Understanding degrees of freedom is crucial for data science leaders as it helps them interpret the results of statistical tests and make informed decisions based on the data. It also plays a role in determining the complexity of models and avoiding overfitting, which occurs when a model is too complex and starts to fit the noise in the data rather than the underlying patterns.
Correlation, causation, and covariance
Correlation, causation, and covariance are important concepts in data science, ML, and decision-making. They are all related to the relationship between two or more variables and can be used to make predictions and inform decision-making.
Correlation
Correlation is a measure of the strength and direction of the relationship between two variables. It is a statistical measure that ranges from -1 to 1. A correlation of 1 indicates a perfect positive correlation, a correlation of 0 indicates no correlation, and a correlation of -1 indicates a perfect negative correlation.
For example, suppose we want to understand the relationship between a person’s age and their income. If we observe that as a person’s age increases, their income also tends to increase, this will indicate a positive correlation between age and income.
Causation
Causation refers to the relationship between two variables in which one variable causes a change in the other variable. Causation is often inferred from correlation, but it is important to note that correlation does not necessarily imply causation.
For example, suppose we observe a correlation between the number of ice cream cones sold and the number of drownings in a city. While these two variables are correlated, it would be incorrect to assume that one causes the other.
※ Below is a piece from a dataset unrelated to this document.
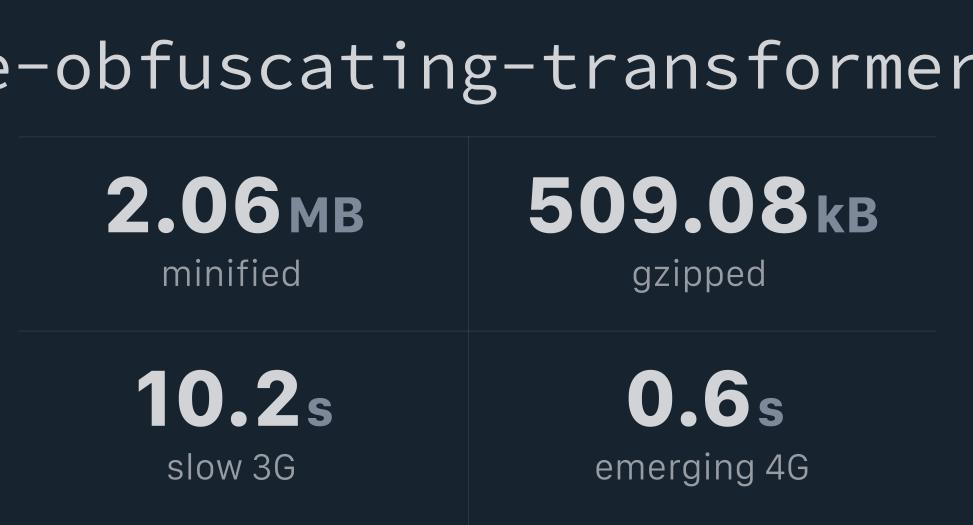Click horizontal divider under the minified label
Rather, there may be a third variable, such as temperature, that causes both the increase in ice cream sales and the increase in drownings.
Covariance
Covariance is a measure of the joint variability of two variables. It measures how much two variables change together. A positive covariance indicates that the two variables tend to increase or decrease together, while a negative covariance indicates that the two variables tend to change in opposite directions.
For example, suppose we want to understand the relationship between a person’s height and their weight. If we observe that as a person’s height increases, their weight also tends to increase, this will indicate a positive covariance between height and weight.
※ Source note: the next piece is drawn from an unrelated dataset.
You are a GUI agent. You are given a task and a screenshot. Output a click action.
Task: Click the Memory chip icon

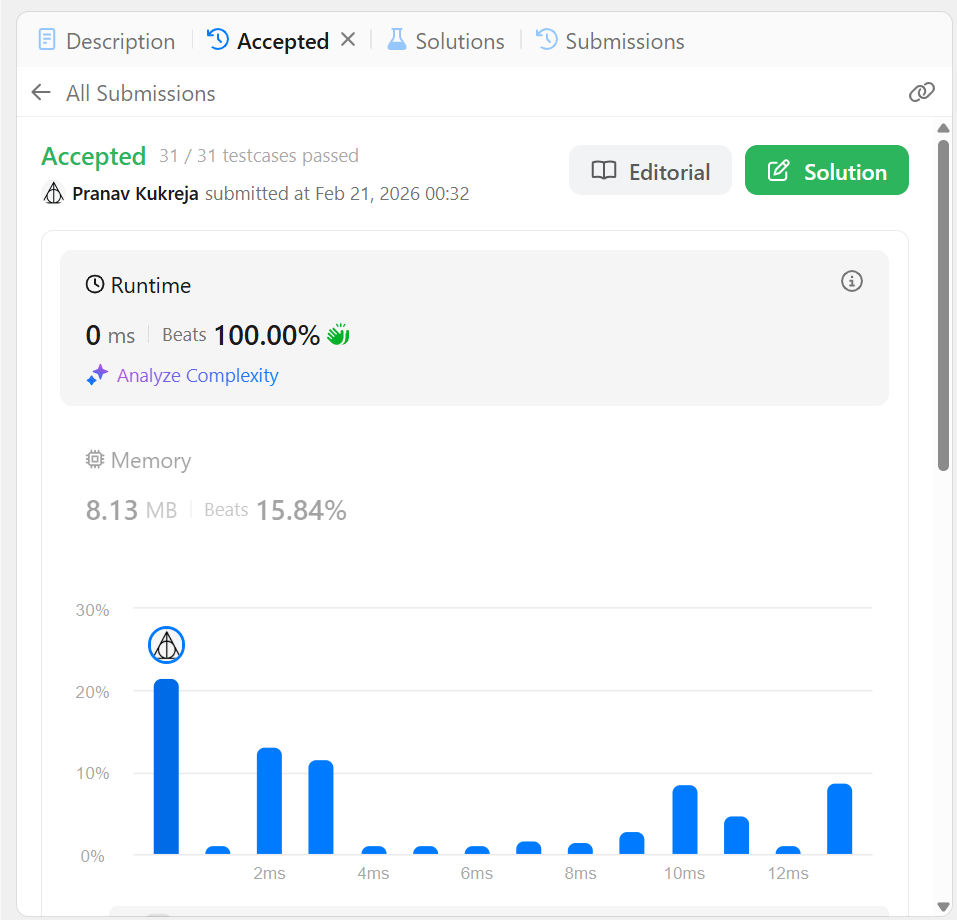click(95, 460)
Correlation, causation, and covariance are important concepts in data science. By understanding these concepts, decision-makers can better understand the relationships between variables and make better-informed decisions based on the analysis of the data.
Covariance measures how two variables change together, indicating the direction of the linear relationship between them. However, covariance values are difficult to interpret because they are affected by the scale of the variables. Correlation, on the other hand, is a standardized measure that ranges from -1 to +1, making it easier to understand and compare the strength and direction of linear relationships between variables.
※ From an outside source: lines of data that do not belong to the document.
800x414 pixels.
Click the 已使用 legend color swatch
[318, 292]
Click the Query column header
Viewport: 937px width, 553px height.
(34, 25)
It is important to note that correlation does not necessarily imply causation and that other factors may be responsible for observed relationships between variables. A strong correlation between two variables does not automatically mean that one variable causes the other as there may be hidden confounding factors influencing both variables simultaneously.
The shape of data
When working with samples of data, it is helpful to understand the “shape” of the data, or how the data is distributed. In this respect, we can consider distributions of probabilities for both continuous and discrete data. These probability distributions can be used to describe and understand your data. Probability distributions can help you identify patterns or trends in the data. For example, if your data follows a normal distribution, it suggests that most values are clustered around the mean, with fewer values at the extremes. Recognizing these patterns can help inform decision-making or further analysis.